Since the cell text is all of the character string type when acquired, UNICODE encoding of the characters is used to determine chinese and english, numbers, punctuation and special symbols. The UNICODE is encoded in the fields 0X0040,0X002D-0x002f,0x0023-0X0026,0X0028-0x002b,0x003c-0x003e,0x005b-0X0060,0X007B-0x 00pe, 0x2010-0X2017,0X2020-0X2027,0X2B00-0x2bff, ox3000,0x3004-0x301c,0x301d-0x301f,0xff03-0XFF06,0XFF08-0xff0b,0xff0d,0xff0f,0 xfff 1c-0 xfff 1e,0 xfff 20,0xff65,0xff3b-0 xfff 40, oxf 5b-oxf 60, oxf 62, oxfff 63. For punctuation characters, both Chinese punctuation and English punctuation are included.

The cell style attributes include whether or not to retract, whether or not to rotate, whether or not to be locked, whether or not to be horizontally aligned, whether or not to be vertically aligned, whether or not to be a default fill style, whether or not to be automatically line-fed, whether or not to have top, bottom, left, and right frames, the style of the top, bottom, left, and right frames, the RGB values of the frame colors defining several sides, the RGB values of the top, bottom, left, and right frames, and the RGB values of the background color.

The font properties of the cell text include font size, font size level, font, default font color, bold, italic, strikethrough, underline type, superscript, subscript, no offset type, number of styles, font color RGB values.

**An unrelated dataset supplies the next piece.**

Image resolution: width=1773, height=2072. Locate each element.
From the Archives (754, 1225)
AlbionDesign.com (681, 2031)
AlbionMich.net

The spatial attribute of a cell includes a row number, a column number, whether the cell is in a merged cell, an area of the merged cell in which the cell is located, a starting row number, a starting column number, a finishing row number, a finishing column number, a row number of an empty row between cells with contents closest to the cell, a number of adjacent cells, whether patterns between the cell and the adjacent cells are the same, whether text types between the cell and the adjacent cells are the same, whether types of four adjacent cells are a numeric type, a character string type, a boolean type, a date type, a formula type, and an NA type.

Step S3: the basic properties of the cells may be converted into 227-dimensional feature vectors (i.e., the basic properties are converted into feature vectors). The cell features extracted in the previous step are converted into vectors as a basic method based on feature processing. For the basic attribute of the Boolean type, mapping to the corresponding dimension of the vector in a mode of 0, 1; for the basic attribute of the numerical value type, converting into a double-precision floating point type; for the basic properties of a character string, one hot coding is used to map onto the corresponding dimension of the vector.

Step S4: the cell classifier is trained (i.e., a training sample is used for training a model to be trained to obtain the classifier model, the model to be trained is a LightGBM model), and in order to simplify the complexity of a subsequent processing flow, the classifier may divide cells into three categories, which are a Header cell (attribute of a table), a Data cell (Data portion of a table), and Other cells (Other cells not in the table, or cells with unknown meaning), respectively (i.e., the cell category includes at least one of a column Header cell, a Data cell, and Other cells, and the Other cells are cells in the table file except for the column Header cell and the Data cell).

Illustratively, the cell classifier is trained using an ensemble learning approach in machine learning. And manually labeling at least 2000 tables in advance to obtain a training sample of one hundred and ten thousand cells, wherein the training sample comprises vectors of the cells and labels of the cells. 80% is randomly extracted as training dataset and the remaining 20% is validation dataset.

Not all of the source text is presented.